Task instructions. Filter the records below down to lines containing "screenshot".

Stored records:
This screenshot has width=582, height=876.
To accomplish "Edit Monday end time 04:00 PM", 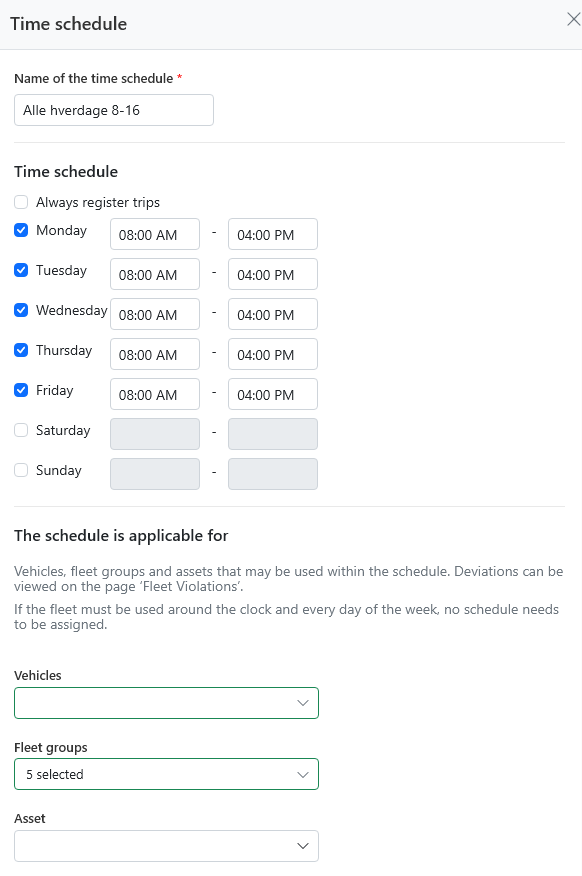I will [x=273, y=234].
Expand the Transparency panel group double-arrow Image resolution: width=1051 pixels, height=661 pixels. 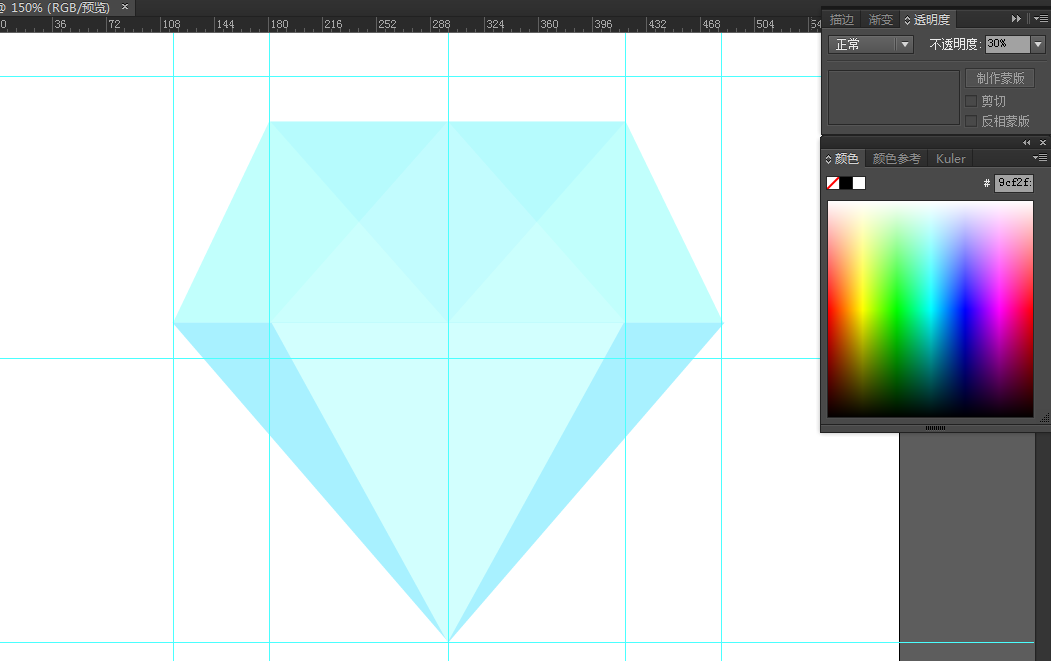(1017, 19)
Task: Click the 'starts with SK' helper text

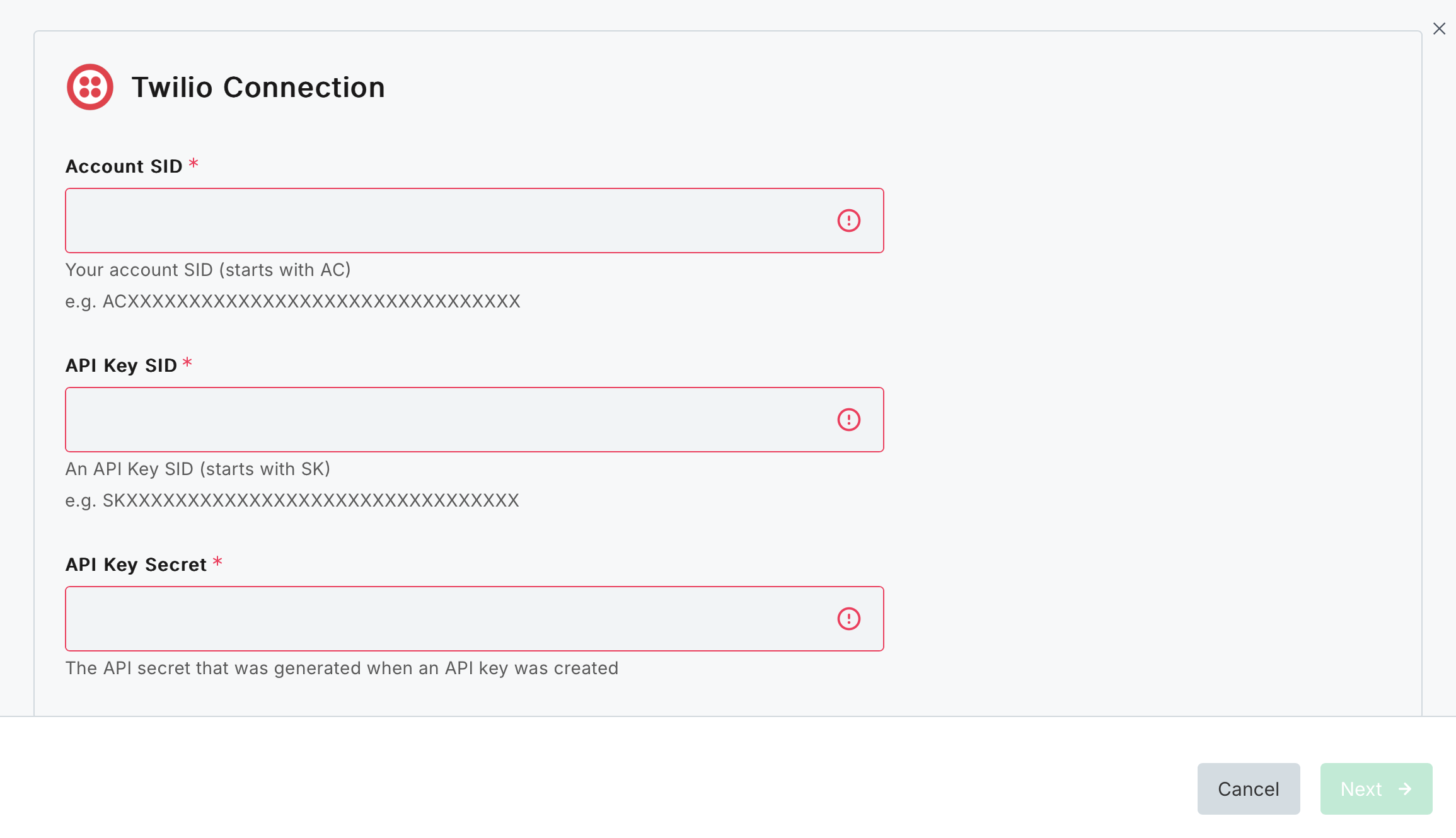Action: point(198,469)
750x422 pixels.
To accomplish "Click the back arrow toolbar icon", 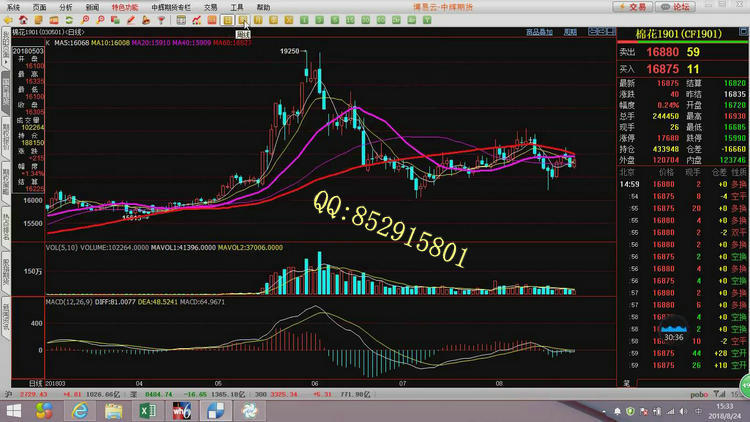I will [8, 19].
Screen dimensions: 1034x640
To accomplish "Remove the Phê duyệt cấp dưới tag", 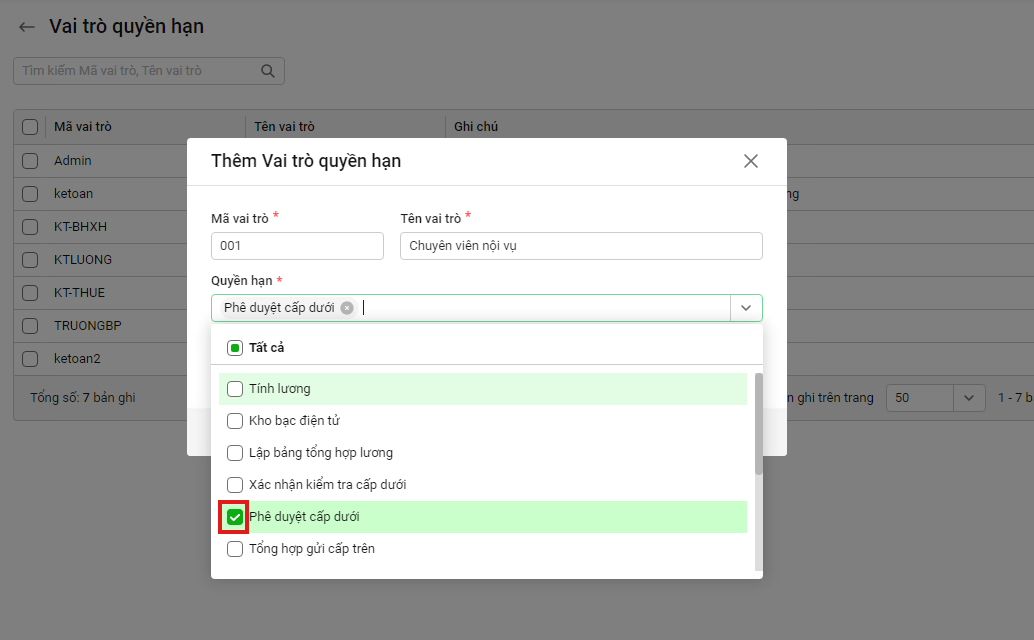I will 347,308.
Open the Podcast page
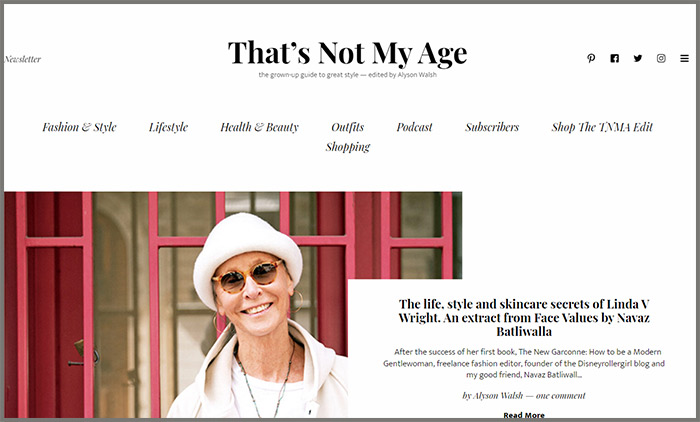Image resolution: width=700 pixels, height=422 pixels. coord(414,127)
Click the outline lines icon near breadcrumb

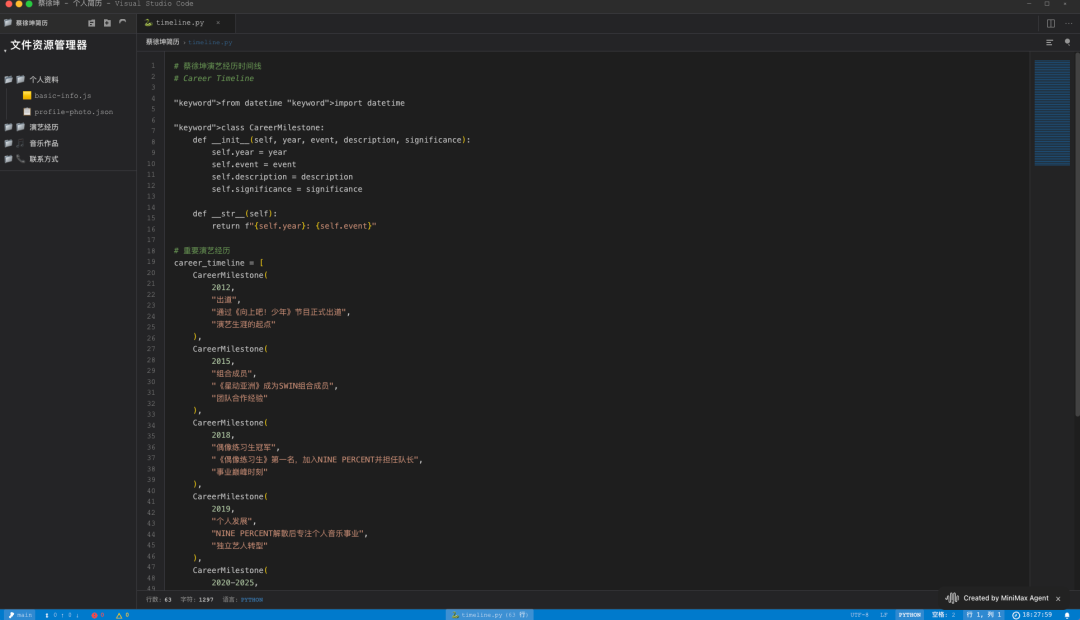click(1049, 42)
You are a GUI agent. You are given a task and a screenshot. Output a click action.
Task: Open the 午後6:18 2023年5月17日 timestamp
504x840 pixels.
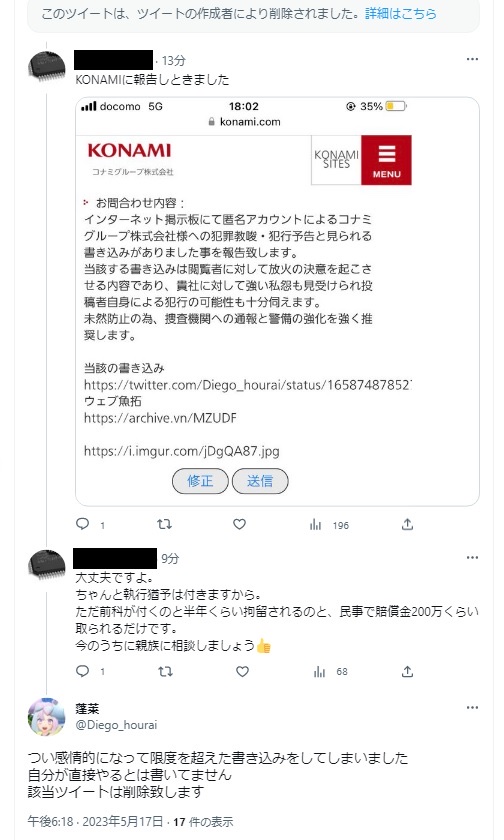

Solution to this problem.
This screenshot has width=582, height=876.
You are a GUI agent. You are given a task and a screenshot. Output a click action.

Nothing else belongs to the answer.